§ **TASK STATEMENT**: Output only the lines that run from the line holding "Screen dimensions: 600x454" to the end of the data below, including both ends, without any pictures.

§ **MATERIAL TO PROCESS**:
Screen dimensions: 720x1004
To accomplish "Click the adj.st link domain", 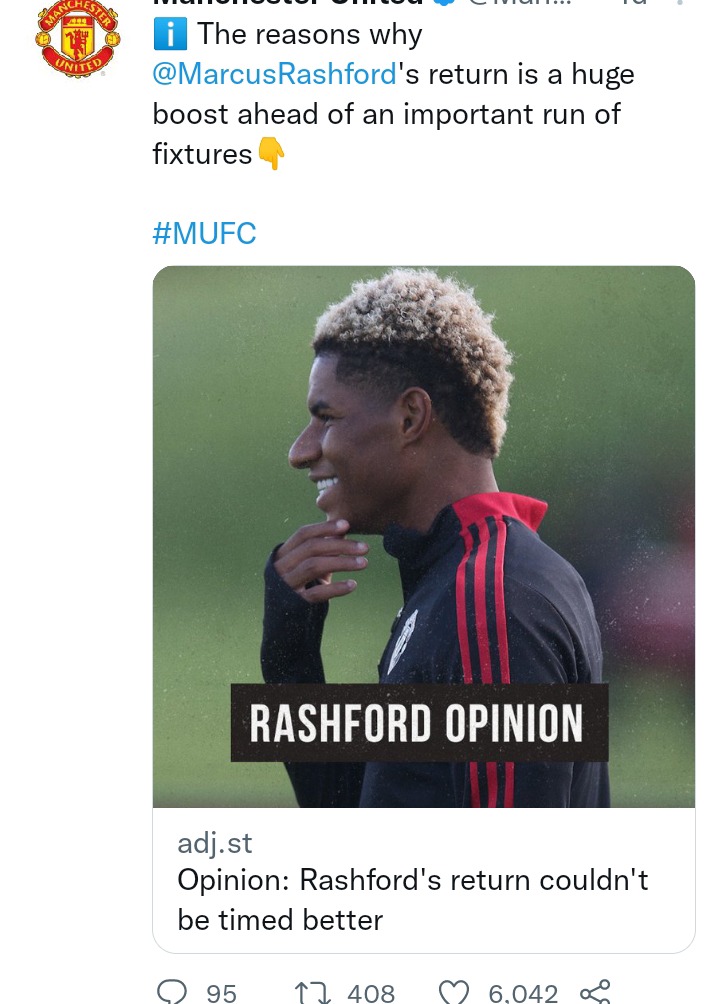I will point(215,843).
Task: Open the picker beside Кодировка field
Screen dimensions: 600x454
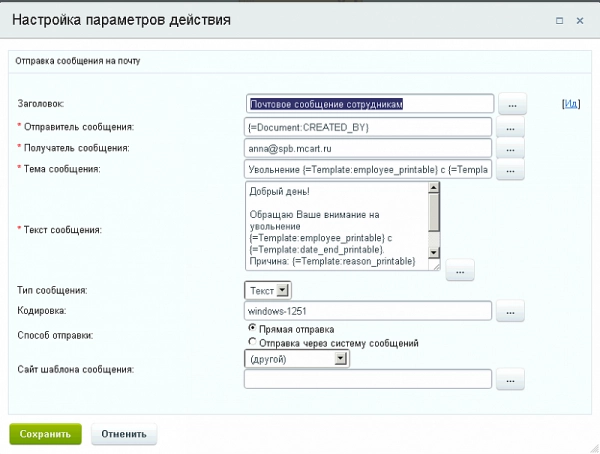Action: [x=511, y=312]
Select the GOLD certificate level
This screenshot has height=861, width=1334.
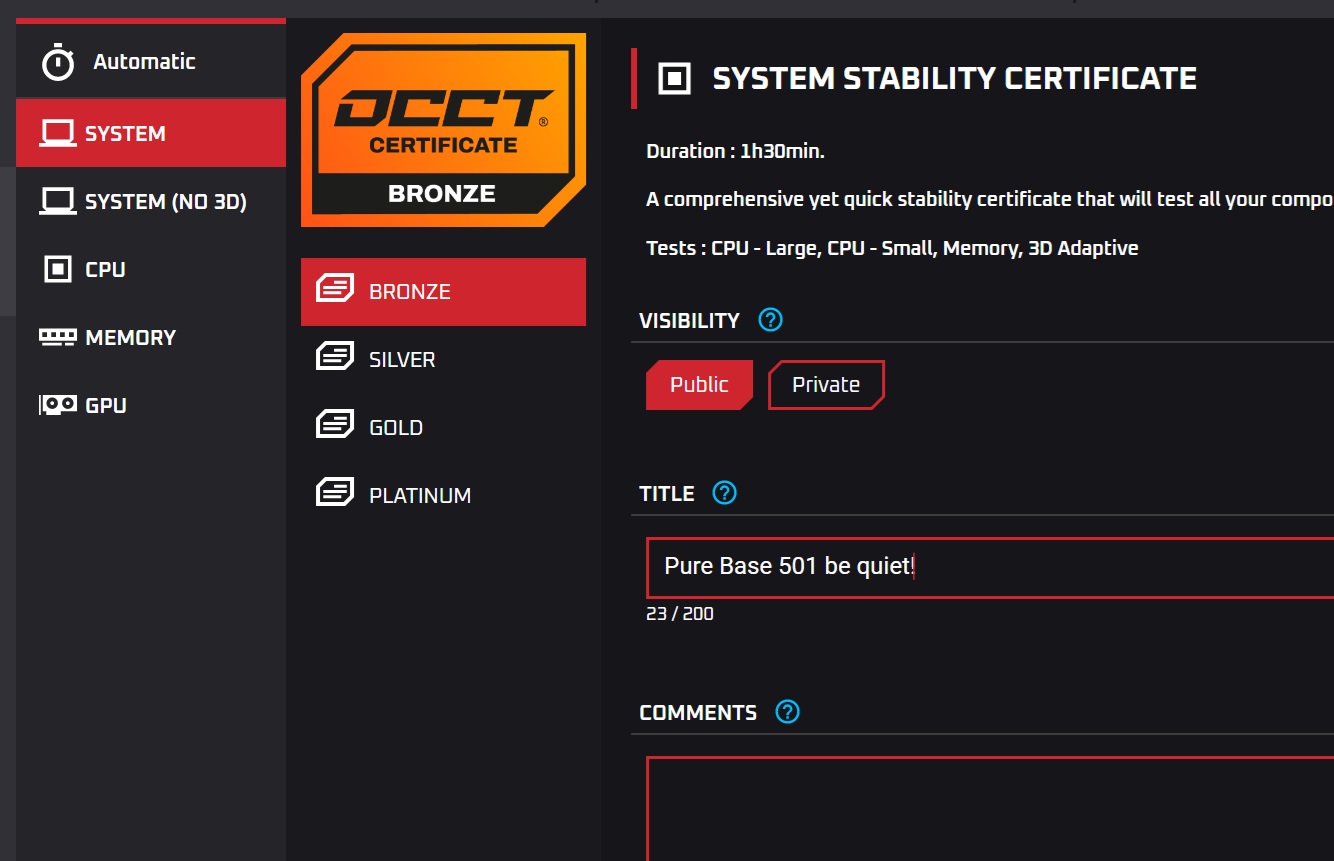tap(396, 428)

§ **OUTPUT OF THE TASK**:
Screen dimensions: 600x454
Action: [x=511, y=312]
Select the GOLD certificate level
This screenshot has height=861, width=1334.
tap(396, 428)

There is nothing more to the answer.